● Exercise brief
Copy, from the data below, each line that has the word "computer".

[Collected data entries]
----
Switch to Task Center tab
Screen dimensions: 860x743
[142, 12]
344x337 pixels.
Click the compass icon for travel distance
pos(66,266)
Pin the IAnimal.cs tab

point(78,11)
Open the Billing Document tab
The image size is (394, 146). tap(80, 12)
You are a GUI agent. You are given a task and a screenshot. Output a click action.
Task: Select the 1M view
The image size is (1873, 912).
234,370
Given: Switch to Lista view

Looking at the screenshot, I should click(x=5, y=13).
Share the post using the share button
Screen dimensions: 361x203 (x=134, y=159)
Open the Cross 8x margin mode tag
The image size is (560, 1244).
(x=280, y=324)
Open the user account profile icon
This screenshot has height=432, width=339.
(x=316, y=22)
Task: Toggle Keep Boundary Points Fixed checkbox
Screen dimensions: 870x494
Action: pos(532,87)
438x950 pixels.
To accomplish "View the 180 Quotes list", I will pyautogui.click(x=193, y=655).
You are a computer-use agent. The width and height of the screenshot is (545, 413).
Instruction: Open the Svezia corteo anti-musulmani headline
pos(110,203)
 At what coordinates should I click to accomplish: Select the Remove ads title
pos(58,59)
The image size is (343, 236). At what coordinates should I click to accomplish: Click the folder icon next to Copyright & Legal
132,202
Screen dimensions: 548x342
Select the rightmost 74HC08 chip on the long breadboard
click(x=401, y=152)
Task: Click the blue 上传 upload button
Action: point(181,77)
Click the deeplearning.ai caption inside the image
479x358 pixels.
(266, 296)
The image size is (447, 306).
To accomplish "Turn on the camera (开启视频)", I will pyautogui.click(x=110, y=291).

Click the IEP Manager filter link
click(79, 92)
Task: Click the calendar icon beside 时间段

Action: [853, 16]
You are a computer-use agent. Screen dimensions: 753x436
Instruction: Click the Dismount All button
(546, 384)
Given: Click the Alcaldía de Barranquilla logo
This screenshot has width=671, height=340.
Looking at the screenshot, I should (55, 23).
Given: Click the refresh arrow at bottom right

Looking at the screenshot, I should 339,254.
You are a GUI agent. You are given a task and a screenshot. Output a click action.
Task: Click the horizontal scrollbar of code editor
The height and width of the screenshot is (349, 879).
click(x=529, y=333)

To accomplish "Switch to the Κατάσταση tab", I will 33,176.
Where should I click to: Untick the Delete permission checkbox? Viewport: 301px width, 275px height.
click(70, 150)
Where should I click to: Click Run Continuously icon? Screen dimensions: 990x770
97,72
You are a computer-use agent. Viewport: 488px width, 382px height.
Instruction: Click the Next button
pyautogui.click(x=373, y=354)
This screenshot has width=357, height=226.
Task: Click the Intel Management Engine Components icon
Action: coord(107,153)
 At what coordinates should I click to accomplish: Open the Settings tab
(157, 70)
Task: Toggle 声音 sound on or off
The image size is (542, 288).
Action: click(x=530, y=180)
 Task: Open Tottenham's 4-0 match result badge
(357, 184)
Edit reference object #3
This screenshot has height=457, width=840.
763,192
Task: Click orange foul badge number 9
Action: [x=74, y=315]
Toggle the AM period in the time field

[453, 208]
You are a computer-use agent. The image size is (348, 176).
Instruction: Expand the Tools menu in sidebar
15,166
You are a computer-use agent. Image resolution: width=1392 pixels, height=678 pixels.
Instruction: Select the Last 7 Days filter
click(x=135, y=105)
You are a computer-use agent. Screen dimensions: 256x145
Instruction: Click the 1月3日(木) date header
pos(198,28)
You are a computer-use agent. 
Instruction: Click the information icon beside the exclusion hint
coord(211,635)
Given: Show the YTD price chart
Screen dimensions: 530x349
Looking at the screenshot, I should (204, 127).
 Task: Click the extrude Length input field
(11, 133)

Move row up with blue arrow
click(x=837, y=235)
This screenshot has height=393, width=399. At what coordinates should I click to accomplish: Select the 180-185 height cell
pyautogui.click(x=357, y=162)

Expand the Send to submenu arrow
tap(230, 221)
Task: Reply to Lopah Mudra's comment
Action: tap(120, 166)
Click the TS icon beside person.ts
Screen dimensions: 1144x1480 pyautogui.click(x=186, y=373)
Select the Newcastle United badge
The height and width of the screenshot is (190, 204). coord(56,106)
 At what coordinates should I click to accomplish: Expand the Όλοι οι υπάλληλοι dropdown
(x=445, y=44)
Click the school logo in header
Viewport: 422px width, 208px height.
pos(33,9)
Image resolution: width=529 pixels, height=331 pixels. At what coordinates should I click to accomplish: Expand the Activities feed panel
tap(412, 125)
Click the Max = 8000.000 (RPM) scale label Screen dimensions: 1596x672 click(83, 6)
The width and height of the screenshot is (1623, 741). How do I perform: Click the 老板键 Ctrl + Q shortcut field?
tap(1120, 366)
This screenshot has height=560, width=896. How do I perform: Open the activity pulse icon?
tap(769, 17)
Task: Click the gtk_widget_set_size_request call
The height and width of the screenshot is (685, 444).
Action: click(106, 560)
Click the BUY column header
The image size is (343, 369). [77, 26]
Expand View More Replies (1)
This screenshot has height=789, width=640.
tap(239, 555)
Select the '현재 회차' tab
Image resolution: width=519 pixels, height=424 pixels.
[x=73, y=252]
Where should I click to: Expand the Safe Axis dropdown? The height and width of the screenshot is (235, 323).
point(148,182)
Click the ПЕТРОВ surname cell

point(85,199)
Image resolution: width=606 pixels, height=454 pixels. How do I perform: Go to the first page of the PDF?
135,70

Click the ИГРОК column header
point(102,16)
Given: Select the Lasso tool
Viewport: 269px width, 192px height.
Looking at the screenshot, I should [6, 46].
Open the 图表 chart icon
----
● Written reply
You are a computer-use agent. The width and height of the screenshot is (545, 413).
You are a computer-use agent. Screen dimensions: 753x436
You are a computer-use agent. Viewport: 488px width, 382px height.
You are a computer-use agent. The image size is (348, 176).
You are a computer-use agent. Image resolution: width=1392 pixels, height=678 pixels.
You are a computer-use agent. Screen dimensions: 256x145
You are a computer-use agent. 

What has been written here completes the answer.